Extracted material:
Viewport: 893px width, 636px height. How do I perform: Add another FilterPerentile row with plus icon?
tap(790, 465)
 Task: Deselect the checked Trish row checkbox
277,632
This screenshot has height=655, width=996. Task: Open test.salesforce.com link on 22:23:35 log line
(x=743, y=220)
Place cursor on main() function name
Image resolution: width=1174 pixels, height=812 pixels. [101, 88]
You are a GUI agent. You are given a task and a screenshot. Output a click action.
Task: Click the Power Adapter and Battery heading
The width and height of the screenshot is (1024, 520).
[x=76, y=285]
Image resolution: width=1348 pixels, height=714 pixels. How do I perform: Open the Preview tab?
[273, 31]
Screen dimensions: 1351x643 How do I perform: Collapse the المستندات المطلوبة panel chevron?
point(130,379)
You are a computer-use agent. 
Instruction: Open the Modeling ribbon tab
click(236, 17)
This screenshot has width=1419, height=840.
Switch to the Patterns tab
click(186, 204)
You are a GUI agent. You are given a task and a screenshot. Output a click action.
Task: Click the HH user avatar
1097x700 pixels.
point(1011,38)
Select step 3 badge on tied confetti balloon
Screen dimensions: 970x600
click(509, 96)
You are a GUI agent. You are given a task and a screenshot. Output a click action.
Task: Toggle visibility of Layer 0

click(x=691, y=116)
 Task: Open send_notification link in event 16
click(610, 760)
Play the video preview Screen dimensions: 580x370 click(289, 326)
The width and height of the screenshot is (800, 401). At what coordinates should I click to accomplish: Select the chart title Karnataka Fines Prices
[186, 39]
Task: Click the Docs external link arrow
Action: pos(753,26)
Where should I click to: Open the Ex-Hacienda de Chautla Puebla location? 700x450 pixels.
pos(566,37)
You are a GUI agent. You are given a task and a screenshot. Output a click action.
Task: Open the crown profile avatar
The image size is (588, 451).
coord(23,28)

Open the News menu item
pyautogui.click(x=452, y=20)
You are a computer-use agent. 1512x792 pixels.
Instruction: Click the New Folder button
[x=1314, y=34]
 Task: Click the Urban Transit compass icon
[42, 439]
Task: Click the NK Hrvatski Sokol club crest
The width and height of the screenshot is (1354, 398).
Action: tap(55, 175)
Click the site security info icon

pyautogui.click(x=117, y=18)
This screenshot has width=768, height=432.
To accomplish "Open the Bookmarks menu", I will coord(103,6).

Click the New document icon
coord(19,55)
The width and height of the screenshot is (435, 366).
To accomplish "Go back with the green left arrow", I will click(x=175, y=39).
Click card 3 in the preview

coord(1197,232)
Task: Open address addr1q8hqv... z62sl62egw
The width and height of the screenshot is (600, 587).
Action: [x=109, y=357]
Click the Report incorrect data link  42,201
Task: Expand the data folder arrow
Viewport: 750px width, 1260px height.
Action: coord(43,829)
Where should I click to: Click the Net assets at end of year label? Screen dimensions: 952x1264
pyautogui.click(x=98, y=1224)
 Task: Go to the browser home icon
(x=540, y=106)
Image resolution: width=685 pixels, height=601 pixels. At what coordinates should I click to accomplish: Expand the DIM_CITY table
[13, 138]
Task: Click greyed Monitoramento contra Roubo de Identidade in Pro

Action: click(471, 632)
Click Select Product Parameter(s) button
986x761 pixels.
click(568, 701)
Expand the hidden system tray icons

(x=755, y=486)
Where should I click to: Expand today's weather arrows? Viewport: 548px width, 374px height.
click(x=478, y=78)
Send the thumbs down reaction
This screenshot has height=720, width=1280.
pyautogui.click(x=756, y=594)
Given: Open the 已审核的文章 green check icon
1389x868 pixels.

Given problem: Could you reproduce every one of the entries above line for line, with no changes at all?

Output for this exercise:
Viewport: 893px width, 636px height. How do I perform: Add another FilterPerentile row with plus icon?
tap(790, 465)
 Task: Deselect the checked Trish row checkbox
277,632
This screenshot has height=655, width=996. Task: Open test.salesforce.com link on 22:23:35 log line
(x=743, y=220)
Place cursor on main() function name
Image resolution: width=1174 pixels, height=812 pixels. [101, 88]
You are a GUI agent. You are given a task and a screenshot. Output a click action.
Task: Click the Power Adapter and Battery heading
The width and height of the screenshot is (1024, 520).
[x=76, y=285]
Image resolution: width=1348 pixels, height=714 pixels. How do I perform: Open the Preview tab?
[273, 31]
Screen dimensions: 1351x643 How do I perform: Collapse the المستندات المطلوبة panel chevron?
point(130,379)
You are a computer-use agent. 
Instruction: Open the Modeling ribbon tab
click(236, 17)
This screenshot has width=1419, height=840.
Switch to the Patterns tab
click(186, 204)
You are a GUI agent. You are given a task and a screenshot. Output a click action.
Task: Click the HH user avatar
1097x700 pixels.
point(1011,38)
Select step 3 badge on tied confetti balloon
Screen dimensions: 970x600
click(509, 96)
You are a GUI agent. You are given a task and a screenshot. Output a click action.
Task: Toggle visibility of Layer 0

click(x=691, y=116)
 Task: Open send_notification link in event 16
click(610, 760)
Play the video preview Screen dimensions: 580x370 click(289, 326)
The width and height of the screenshot is (800, 401). At what coordinates should I click to accomplish: Select the chart title Karnataka Fines Prices
[186, 39]
Task: Click the Docs external link arrow
Action: pos(753,26)
Where should I click to: Open the Ex-Hacienda de Chautla Puebla location? 700x450 pixels.
pos(566,37)
You are a GUI agent. You are given a task and a screenshot. Output a click action.
Task: Open the crown profile avatar
The image size is (588, 451).
coord(23,28)

Open the News menu item
pyautogui.click(x=452, y=20)
You are a computer-use agent. 1512x792 pixels.
Instruction: Click the New Folder button
[x=1314, y=34]
 Task: Click the Urban Transit compass icon
[42, 439]
Task: Click the NK Hrvatski Sokol club crest
The width and height of the screenshot is (1354, 398).
Action: tap(55, 175)
Click the site security info icon

pyautogui.click(x=117, y=18)
This screenshot has width=768, height=432.
To accomplish "Open the Bookmarks menu", I will coord(103,6).

Click the New document icon
coord(19,55)
The width and height of the screenshot is (435, 366).
To accomplish "Go back with the green left arrow", I will click(x=175, y=39).
Click card 3 in the preview

coord(1197,232)
Task: Open address addr1q8hqv... z62sl62egw
The width and height of the screenshot is (600, 587).
Action: [x=109, y=357]
Click the Report incorrect data link  42,201
Task: Expand the data folder arrow
Viewport: 750px width, 1260px height.
Action: coord(43,829)
Where should I click to: Click the Net assets at end of year label? Screen dimensions: 952x1264
pyautogui.click(x=98, y=1224)
 Task: Go to the browser home icon
(x=540, y=106)
Image resolution: width=685 pixels, height=601 pixels. At what coordinates should I click to accomplish: Expand the DIM_CITY table
[13, 138]
Task: Click greyed Monitoramento contra Roubo de Identidade in Pro

Action: click(471, 632)
Click Select Product Parameter(s) button
986x761 pixels.
click(568, 701)
Expand the hidden system tray icons

(x=755, y=486)
Where should I click to: Expand today's weather arrows? Viewport: 548px width, 374px height.
click(x=478, y=78)
Send the thumbs down reaction
This screenshot has height=720, width=1280.
pyautogui.click(x=756, y=594)
Given: Open the 已审核的文章 green check icon
1389x868 pixels.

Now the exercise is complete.